(Screenshot grounding data)
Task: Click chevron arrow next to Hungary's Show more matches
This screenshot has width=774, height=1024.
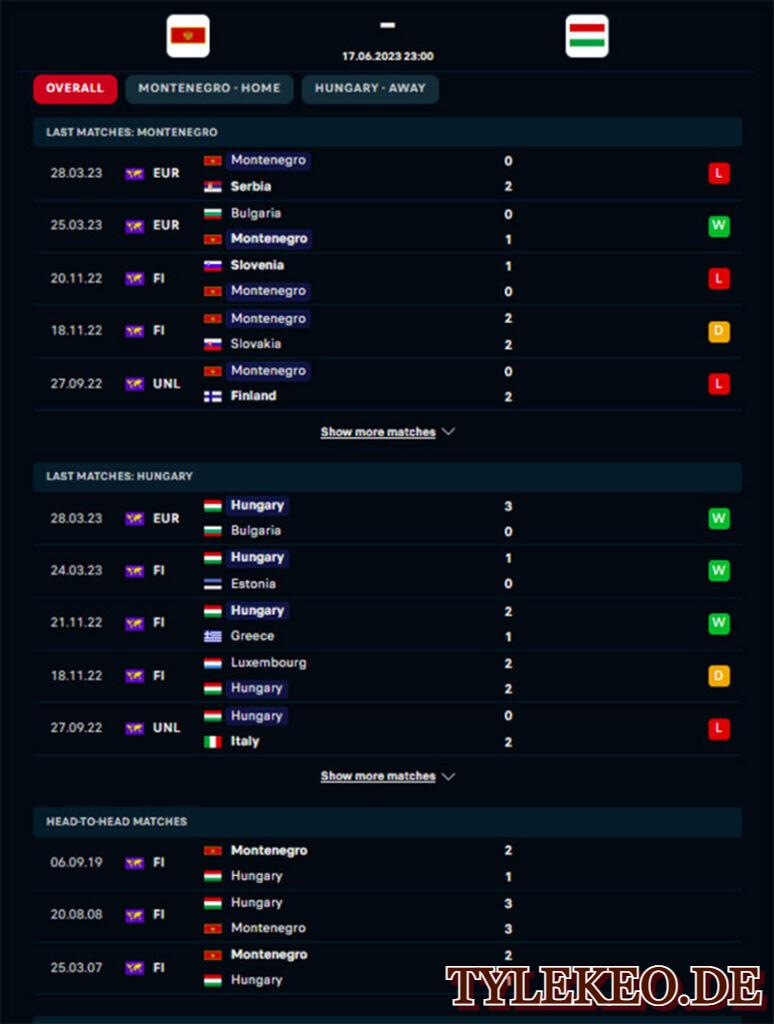Action: (x=448, y=776)
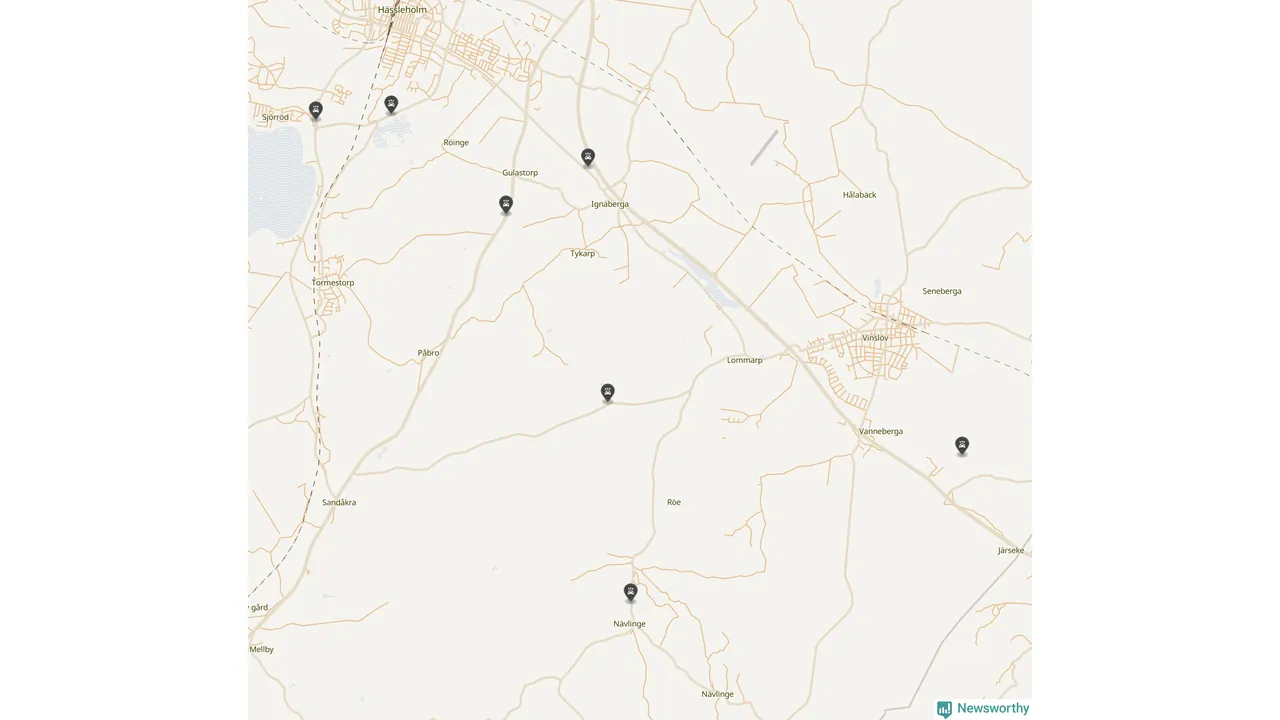Select the Sandåkra place label
This screenshot has height=720, width=1280.
click(339, 502)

**Work task:**
With the images excluded, reproduce the data above precisely as written.

**Answer section:**
Task: Click chevron arrow next to Hungary's Show more matches
This screenshot has width=774, height=1024.
Action: (x=448, y=776)
Select the Sandåkra place label
This screenshot has height=720, width=1280.
click(339, 502)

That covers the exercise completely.